Lübnan cephesinde ise, BBC Arapça Muhabiri Carine Torbey, Esad yönetimine destek veren grupların Lübnan’daki siyasi bölünmelerin ana sebeplerinden biri olduğunu ifade ediyor. Birçok kişi, Esad’ın 2005’teki asker çekme kararından önce Lübnan’ın uzun yıllar Suriye tarafından işgal edildiğini düşünüyor. Bu nedenle, Esad’a karşı olan bazı siyasi gruplar, onun devrilmesini olumlu bir durum olarak görüyor. Lakin, bu durum Esad’a destek veren siyasi gruplar için kaygı verici. Esad yönetiminin düşmesi, Hizbullah için önemli bir darbe olarak nitelendiriliyor. Torbey, “Hizbullah’ın en önemli ikmal güzergahı olan Suriye yolu artık kapandı” diyerek ekliyor: “Bu durum sadece mevcut durumda değil, aynı zamanda örgütün kendisini yeniden yapılandırması için de zorluklar yaratabilir.” Ancak Hizbullah’ın parlamentodaki bir milletvekili, İsrail’e karşı mücadelelerinin etkilenmeyeceğini savunuyor.
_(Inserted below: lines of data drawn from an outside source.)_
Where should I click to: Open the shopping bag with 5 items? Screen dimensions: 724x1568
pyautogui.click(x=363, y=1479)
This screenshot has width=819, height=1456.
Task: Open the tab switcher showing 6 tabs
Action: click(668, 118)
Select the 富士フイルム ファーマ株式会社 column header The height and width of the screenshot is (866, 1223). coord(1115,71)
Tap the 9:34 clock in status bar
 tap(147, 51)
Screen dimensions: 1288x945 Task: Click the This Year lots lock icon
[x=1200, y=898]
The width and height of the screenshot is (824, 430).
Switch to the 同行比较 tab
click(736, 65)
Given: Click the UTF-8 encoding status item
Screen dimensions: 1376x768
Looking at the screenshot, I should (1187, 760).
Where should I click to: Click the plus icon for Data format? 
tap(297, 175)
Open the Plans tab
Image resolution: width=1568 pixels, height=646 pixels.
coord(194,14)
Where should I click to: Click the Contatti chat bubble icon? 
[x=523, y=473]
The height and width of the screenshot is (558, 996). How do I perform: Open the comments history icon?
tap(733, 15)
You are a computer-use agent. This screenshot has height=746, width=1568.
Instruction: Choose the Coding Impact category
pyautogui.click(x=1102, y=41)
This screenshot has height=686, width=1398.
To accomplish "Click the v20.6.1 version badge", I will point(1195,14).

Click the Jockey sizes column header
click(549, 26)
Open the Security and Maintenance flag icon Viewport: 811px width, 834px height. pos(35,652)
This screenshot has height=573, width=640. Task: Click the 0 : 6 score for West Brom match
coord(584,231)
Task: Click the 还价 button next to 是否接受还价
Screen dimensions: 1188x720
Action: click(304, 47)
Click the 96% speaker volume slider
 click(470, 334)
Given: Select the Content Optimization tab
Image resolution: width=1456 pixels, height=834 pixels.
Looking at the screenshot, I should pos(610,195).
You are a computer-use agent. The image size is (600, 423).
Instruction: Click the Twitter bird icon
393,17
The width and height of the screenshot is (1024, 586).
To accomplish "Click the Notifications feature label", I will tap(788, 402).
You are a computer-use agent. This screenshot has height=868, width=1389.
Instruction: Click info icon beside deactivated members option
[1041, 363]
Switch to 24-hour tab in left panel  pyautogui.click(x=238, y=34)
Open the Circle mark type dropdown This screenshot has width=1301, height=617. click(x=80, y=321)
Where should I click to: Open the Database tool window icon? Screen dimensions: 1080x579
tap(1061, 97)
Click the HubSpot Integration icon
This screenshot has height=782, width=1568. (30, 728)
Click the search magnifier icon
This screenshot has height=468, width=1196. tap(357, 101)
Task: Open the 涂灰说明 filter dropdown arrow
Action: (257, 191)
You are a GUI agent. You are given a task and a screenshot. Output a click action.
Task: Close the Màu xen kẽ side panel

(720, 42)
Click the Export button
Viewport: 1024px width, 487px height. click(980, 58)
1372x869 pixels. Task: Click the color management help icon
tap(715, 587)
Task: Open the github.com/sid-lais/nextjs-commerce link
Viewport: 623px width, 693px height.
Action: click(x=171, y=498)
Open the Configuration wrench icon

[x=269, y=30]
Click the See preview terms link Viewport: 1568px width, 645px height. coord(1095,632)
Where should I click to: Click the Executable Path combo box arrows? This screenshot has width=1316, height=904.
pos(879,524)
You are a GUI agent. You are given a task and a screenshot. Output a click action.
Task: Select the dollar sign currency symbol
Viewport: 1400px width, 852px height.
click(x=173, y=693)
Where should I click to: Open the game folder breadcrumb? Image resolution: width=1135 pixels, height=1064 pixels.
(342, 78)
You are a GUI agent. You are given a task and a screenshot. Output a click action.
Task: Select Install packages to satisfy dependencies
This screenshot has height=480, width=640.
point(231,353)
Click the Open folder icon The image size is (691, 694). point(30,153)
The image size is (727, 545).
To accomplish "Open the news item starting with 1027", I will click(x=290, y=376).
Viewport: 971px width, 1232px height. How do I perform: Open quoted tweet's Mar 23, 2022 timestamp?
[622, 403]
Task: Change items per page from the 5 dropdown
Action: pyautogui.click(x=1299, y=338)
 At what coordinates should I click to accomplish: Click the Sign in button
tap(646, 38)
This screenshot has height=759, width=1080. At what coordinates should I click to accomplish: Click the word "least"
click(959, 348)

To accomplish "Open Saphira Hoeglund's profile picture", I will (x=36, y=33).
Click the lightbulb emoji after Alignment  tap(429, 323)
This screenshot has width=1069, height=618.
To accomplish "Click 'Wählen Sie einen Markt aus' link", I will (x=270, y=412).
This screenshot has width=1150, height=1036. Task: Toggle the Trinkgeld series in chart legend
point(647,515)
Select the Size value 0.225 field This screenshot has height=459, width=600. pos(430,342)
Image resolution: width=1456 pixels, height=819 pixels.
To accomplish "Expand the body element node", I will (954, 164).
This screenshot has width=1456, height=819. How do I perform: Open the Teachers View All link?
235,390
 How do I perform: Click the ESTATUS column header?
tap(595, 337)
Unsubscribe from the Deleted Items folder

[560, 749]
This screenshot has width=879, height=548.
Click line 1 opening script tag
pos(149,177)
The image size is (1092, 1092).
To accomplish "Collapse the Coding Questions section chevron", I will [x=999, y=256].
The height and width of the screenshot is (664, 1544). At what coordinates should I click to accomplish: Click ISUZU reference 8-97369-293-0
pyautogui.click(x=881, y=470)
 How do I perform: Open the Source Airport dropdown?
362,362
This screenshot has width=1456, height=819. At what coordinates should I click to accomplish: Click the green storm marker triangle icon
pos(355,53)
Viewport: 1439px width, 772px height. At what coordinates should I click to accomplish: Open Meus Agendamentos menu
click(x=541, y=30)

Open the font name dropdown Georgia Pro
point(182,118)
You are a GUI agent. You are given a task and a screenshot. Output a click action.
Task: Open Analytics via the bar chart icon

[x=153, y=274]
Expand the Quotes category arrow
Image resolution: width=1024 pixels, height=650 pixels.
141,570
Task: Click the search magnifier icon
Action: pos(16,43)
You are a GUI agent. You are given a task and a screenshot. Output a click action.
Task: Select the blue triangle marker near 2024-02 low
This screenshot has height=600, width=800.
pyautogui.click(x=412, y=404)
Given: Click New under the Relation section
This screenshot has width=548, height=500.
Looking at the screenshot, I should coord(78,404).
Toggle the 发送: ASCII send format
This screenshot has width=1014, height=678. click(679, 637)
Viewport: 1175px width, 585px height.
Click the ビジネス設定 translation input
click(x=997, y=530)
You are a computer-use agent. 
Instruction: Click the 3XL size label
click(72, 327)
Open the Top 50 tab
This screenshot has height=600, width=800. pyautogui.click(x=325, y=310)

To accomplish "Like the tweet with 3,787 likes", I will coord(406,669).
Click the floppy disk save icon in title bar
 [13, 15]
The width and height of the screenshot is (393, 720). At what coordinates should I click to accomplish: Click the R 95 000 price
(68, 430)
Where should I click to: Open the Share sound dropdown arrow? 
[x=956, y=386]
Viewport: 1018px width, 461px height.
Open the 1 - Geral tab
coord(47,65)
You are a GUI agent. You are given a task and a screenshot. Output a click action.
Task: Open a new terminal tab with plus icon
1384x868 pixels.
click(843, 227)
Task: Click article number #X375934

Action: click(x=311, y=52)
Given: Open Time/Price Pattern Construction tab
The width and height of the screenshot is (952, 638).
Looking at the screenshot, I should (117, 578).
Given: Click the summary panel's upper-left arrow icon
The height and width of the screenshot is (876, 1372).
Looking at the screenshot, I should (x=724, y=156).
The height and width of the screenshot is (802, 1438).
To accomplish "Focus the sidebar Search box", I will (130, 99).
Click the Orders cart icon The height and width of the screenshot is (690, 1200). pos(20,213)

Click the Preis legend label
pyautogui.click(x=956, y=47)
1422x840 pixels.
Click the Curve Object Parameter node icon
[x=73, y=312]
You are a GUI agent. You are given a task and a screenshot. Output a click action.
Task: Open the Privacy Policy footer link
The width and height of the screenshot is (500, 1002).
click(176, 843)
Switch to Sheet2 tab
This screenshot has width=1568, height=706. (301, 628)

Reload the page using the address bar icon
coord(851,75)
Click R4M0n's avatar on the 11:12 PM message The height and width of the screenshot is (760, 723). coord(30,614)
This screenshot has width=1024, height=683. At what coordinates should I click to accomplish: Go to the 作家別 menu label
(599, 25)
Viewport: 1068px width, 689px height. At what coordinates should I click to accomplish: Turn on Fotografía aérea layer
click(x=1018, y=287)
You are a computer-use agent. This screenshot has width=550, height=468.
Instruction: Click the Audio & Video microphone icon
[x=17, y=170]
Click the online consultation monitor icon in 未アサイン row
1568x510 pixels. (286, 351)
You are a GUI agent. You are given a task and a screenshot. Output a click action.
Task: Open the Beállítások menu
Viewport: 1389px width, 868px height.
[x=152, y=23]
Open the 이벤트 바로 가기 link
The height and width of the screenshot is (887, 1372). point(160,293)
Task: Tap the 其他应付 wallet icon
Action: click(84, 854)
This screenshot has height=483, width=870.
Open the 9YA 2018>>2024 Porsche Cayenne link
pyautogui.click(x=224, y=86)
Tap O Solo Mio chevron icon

Hasan Fadlallah, “Suriye’de yaşanan her şey, ne olursa olsun bizi zayıflatamaz” diyor. Suriye’den Lübnan’a, özellikle Şii topluluklarından yeni bir mülteci akını gerçekleşmesi riski korkuları da mevcut. Birçok kişi şimdiden Lübnan’a geçmiş durumda. Torbey, “Esad yönetimi sırasında, Lübnan’dan Suriye’ye geçen Şiilere dair kayıtlar bulunuyor,” ifadelerini kullanıyor. “Lübnan’a geçenler, henüz ülkeyi ele geçiren gruplardan herhangi bir zulümle karşılaşmadıklarını, ancak bireysel intikam saldırılarından korkarak ülkeyi terk ettiklerini söylüyorlar.”
İsrail açısından durum ise şu şekilde. Başbakan Binyamin Netanyahu, Esad yönetiminin düşmesinin ardından orduya, İsrail’in işgali altındaki Golan Tepeleri ile Suriye arasındaki tampon bölgenin kontrolünü alması talimatını verdi. Anlaşmanın ” çöktüğünü” belirtti. İsrail, Golan Tepelerini 1967 yılındaki Altı Gün Savaşı’nda Suriye’den almış ve 1981’de tek taraflı olarak ilhak etmiştir; bu durum uluslararası alanda tanınmasa da, ABD 2019’da bu durumu kabul etti. Dışişleri Bakanı Gideon Saar, tampon bölgenin alınmasını İsrail’in güvenliği için “kısıtlı ve geçici” olarak tanımladı. Kudüs’teki BBC Orta Doğu Muhabiri Yolanda Knell, İsrail’in Suriye’de kimyasal silah ve füze depolarına yönelik saldırılar gerçekleştirdiğini de doğruladı; bu saldırıların, silahların radikal unsurların eline geçmesini engellemek amacıyla yapıldığını belirtiyor.
Diğer Orta Doğu ülkeleri ise, Suudi Arabistan’dan gelen yetkililerin, Suriye’deki kaosu önlemek için tüm bölgesel oyuncularla iletişim halinde olduğunun belirtildiği bilgilerine sahip. Ayrıca, Ürdün Kralı Abdullah, benzer bir mesaj yayımlayarak daha fazla çatışmadan kaçınılması için çağrıda bulundu ve bu gerekçeyle Suriye sınırını kapattı. BAE’den bir diplomatik yetkili olan Enver Gargaş, ülkelerinin ana kaygısının aşırılık ve terör olduğunu ve Esad’ın çeşitli Arap ülkelerinin yardımlarını geri çevirdiğini ifade etti.